Richard G. Hutcheson Jr.
Navy chaplain, pastor
Richard G. Hutcheson Jr.
Navy chaplain, pastor
Richard G. Hutcheson Jr., 90, a Navy chaplain who retired as a rear admiral and then served five years as senior pastor of the Vienna Presbyterian Church, died Jan. 15 at Fairfax Nursing Center. He had pneumonia, said his son Rick Hutcheson.
Adm. Hutcheson served 28 years in the Navy Chaplain Corps, retiring in 1974. His last Navy assignment was as fleet chaplain for the Atlantic Fleet. On retiring from the Navy, he was pastor at a church in Atlanta before settling in the Washington area in 1981 as senior pastor at Vienna Presbyterian Church. He retired in 1986 and was a Vienna resident.
Richard Gordon Hutcheson Jr. was born in Wakefield, Va. He graduated from Emory and Henry College in Emory, Va., in 1942 and from Yale Divinity School in 1945. He did additional study at Union Theological Seminary in New York. In 1971, he received a doctorate in education from American University.
His Navy career included service with the 1st Marine Division in Korea during the Korean War and several postings in Washington, including as officer in charge of the Navy’s chaplain school and director of the Navy’s Chaplain Corps planning group. His decorations included the Navy Commendation Medal and Legion of Merit.

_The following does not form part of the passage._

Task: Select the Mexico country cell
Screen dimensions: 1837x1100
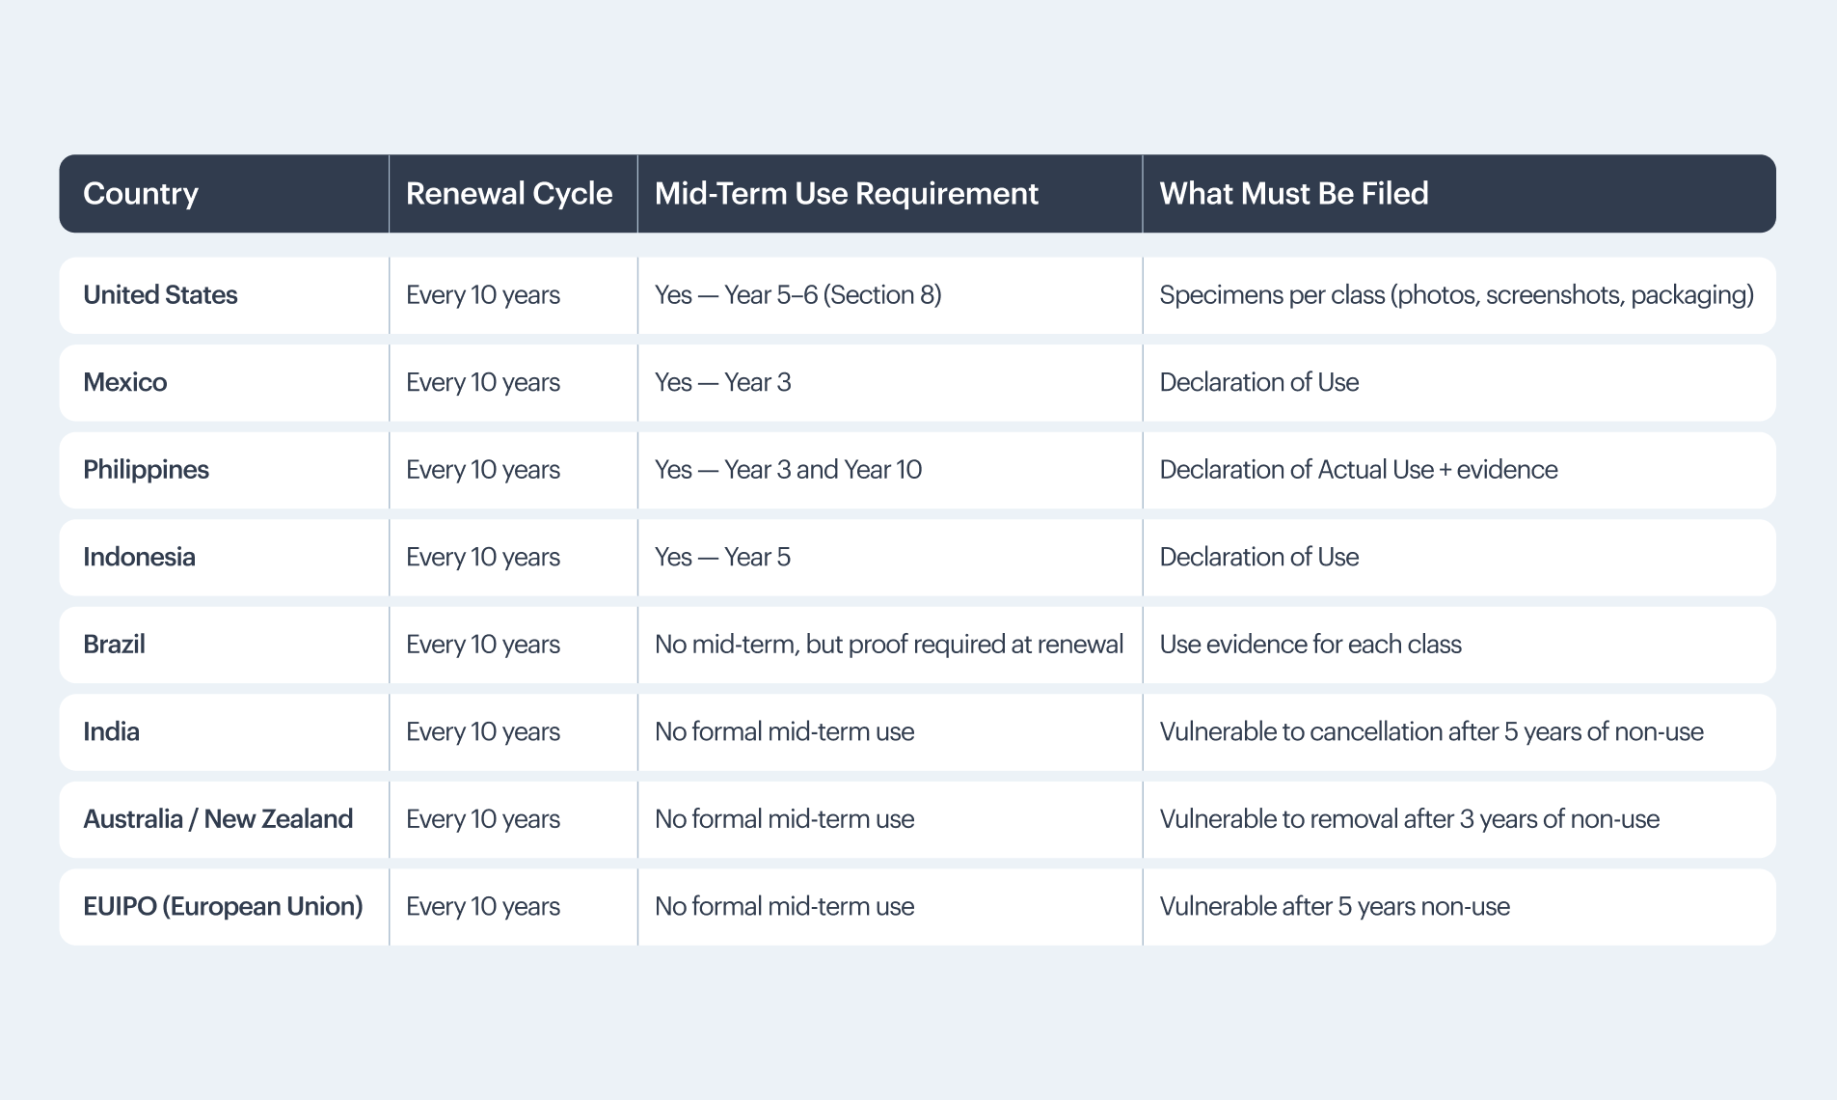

Adm. Hutcheson was an authority on the relationship between churches and the military. His books included “The Churches and the Chaplaincy” (1975), “Wheel Within the Wheel” (1979), “Mainline Churches and the Evangelicals” (1981) and “God in the White House” (1988). He also wrote a memoir of his Navy service, “Chaplain at Sea” (1999).
His first wife, the former Esther Helen Parkey, whom he married in 1945, died in 1974.
Survivors include his wife of 34 years, Ann Rivers Thompson Hutcheson of Vienna; three children from his first marriage, Richard G. “Rick” Hutcheson III of Palm Springs, Calif., William Hutcheson and Elizabeth Parkey Hutcheson, both of Fairfax County; a stepdaughter, Susan Thompson of Vienna; a brother; and five grandchildren.